== GIVEN PROBLEM A ==
Reproduce everything from "Priyanshu S Avatar" down to "found 10k defects." in the post on celebrating defects.
== GIVEN PROBLEM B ==
Answer these questions using the post on celebrating defects:
(i) On which site did the author come across the profile?
(ii) How many defects did that profile claim to have identified, and in what role?
(iii) What does the post say QA should be about instead of the quantity of defects encountered?

== TEXT SECTION ==
# # # # # # #

Please Stop Celebrating Defects

Priyanshu S Avatar

While browsing LinkedIn (which I rarely do ), I came across a LinkedIn profile where someone was proudly flaunting that they had identified 10,000+ defects as a manual tester. Yes, you read that right, 10000 bugs found and celebrated like a badge of achievement. And honestly, it left me like, seriously you want to flaunt that you found 10k defects.

Let me be clear: this is not what QA is about.

If your proudest achievement as a QA is finding thousands of bugs, something is seriously wrong. Do you think, QA is a number game, the one who finds highest number of defects is more successful? Do you think, you helped your team by finding the defects ?

Well, please think twice. All of the above are not the expectations from a QA. It’s not about quantity of defects you encountered, rather it should be about how many defects you prevented.

If you’ve found 10k defects, that’s not a victory, it’s a red flag.

# # # # # # #

== MATERIAL ==
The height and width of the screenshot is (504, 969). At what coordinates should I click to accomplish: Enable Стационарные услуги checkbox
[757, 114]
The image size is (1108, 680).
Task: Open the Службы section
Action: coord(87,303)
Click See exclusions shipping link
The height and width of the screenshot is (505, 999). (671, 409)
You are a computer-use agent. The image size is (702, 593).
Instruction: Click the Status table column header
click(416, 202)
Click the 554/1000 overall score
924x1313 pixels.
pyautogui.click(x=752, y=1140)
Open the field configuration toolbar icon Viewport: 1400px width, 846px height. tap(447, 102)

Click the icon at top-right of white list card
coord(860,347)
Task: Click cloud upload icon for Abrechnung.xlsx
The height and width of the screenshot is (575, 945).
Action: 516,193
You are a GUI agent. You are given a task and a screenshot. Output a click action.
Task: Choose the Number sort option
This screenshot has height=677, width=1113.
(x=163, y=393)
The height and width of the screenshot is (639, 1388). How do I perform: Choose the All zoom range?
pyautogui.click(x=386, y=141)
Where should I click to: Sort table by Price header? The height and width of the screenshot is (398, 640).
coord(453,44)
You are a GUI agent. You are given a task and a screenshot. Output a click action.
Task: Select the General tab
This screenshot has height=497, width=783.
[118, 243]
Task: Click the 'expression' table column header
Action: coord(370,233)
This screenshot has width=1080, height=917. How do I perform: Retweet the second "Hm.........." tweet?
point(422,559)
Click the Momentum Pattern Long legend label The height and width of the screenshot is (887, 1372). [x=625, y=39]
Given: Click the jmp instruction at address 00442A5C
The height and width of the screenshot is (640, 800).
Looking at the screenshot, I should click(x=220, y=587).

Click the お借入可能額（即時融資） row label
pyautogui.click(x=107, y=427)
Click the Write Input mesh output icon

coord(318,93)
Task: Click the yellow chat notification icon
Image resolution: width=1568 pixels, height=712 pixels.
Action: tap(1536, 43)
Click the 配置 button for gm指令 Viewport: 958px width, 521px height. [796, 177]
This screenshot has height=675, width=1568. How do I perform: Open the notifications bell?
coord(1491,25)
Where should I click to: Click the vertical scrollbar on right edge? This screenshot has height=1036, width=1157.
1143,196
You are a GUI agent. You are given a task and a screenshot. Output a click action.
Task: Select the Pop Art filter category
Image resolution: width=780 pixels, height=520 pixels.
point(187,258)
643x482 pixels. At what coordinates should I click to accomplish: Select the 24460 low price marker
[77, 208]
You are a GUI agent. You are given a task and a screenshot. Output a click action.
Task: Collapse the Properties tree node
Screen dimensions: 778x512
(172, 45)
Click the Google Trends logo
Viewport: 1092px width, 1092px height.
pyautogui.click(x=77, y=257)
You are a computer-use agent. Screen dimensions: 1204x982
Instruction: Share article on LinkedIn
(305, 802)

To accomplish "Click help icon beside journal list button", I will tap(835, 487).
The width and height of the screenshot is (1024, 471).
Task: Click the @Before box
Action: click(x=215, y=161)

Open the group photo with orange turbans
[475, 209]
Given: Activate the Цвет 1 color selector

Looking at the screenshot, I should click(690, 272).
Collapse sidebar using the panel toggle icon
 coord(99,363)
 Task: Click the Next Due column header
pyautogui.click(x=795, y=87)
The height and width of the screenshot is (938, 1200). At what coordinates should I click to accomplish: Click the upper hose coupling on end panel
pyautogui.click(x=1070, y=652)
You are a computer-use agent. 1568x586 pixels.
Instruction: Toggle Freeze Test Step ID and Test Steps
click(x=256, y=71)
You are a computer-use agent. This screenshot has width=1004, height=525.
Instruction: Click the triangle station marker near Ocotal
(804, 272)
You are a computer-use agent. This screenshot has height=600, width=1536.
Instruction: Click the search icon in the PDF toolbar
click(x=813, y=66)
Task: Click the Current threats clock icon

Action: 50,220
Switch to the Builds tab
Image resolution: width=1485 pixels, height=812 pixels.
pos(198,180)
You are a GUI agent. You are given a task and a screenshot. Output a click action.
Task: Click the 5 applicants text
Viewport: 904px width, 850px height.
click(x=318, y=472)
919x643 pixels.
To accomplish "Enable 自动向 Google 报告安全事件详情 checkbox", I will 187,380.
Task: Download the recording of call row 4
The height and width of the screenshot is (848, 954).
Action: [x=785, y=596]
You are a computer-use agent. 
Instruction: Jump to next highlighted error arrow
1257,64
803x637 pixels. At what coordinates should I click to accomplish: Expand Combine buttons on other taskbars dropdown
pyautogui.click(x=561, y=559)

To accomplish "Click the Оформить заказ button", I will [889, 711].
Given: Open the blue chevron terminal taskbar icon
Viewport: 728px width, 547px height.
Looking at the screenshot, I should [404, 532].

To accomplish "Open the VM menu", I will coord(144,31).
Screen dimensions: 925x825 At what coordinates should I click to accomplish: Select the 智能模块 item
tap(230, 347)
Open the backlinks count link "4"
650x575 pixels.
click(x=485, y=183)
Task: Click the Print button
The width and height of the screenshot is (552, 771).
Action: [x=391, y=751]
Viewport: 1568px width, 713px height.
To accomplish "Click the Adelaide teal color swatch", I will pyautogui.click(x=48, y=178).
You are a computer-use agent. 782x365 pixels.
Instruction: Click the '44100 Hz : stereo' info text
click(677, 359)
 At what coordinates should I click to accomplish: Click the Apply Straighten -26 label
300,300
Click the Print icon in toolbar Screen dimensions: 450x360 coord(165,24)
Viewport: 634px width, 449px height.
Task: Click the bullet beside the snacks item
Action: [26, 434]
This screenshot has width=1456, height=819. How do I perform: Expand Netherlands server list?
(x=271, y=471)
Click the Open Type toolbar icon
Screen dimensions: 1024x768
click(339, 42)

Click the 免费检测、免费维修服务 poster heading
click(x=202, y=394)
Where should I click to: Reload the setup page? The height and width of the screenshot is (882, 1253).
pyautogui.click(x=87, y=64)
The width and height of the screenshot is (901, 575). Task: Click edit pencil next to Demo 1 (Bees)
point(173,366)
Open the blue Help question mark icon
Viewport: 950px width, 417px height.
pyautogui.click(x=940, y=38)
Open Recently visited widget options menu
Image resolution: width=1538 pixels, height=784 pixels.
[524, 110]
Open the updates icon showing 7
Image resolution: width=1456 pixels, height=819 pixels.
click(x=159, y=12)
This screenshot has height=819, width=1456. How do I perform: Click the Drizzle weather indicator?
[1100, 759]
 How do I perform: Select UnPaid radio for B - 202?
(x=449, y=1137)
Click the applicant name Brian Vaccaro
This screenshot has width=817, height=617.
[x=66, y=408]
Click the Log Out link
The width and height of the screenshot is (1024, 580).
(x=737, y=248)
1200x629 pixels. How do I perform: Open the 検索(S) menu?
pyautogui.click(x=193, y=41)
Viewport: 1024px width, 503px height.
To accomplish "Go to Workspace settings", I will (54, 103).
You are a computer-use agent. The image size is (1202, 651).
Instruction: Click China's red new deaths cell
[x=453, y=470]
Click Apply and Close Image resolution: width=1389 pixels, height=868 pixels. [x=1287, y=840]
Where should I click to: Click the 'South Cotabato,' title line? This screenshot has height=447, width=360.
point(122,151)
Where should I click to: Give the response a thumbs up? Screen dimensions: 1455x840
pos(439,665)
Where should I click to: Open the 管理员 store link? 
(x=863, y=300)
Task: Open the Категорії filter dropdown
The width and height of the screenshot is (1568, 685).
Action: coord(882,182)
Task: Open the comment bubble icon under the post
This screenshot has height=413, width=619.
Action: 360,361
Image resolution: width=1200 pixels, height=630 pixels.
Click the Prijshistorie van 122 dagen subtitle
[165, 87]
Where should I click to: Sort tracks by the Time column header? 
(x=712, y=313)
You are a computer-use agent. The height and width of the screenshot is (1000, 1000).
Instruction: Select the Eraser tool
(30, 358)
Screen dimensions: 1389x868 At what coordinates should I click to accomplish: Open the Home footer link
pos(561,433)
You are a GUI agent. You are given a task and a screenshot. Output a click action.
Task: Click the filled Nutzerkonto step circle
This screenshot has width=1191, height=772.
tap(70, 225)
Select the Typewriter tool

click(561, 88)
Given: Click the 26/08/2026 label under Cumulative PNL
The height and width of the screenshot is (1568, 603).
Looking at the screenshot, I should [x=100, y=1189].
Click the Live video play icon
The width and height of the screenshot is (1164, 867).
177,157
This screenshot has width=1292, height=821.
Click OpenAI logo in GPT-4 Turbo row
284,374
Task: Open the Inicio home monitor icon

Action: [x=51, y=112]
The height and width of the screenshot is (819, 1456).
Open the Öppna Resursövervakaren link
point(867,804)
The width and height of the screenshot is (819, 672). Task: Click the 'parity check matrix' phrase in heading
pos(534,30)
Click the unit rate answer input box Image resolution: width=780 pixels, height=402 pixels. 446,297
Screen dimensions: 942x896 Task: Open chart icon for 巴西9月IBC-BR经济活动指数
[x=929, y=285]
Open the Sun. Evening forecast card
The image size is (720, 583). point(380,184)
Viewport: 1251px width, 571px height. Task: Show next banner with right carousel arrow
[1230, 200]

# # # # # # #

== COMPLETE OUTPUT A ==
Priyanshu S Avatar

While browsing LinkedIn (which I rarely do ), I came across a LinkedIn profile where someone was proudly flaunting that they had identified 10,000+ defects as a manual tester. Yes, you read that right, 10000 bugs found and celebrated like a badge of achievement. And honestly, it left me like, seriously you want to flaunt that you found 10k defects.

== COMPLETE OUTPUT B ==
(i) LinkedIn.
(ii) More than 10,000 defects, as a manual tester.
(iii) How many defects you prevented.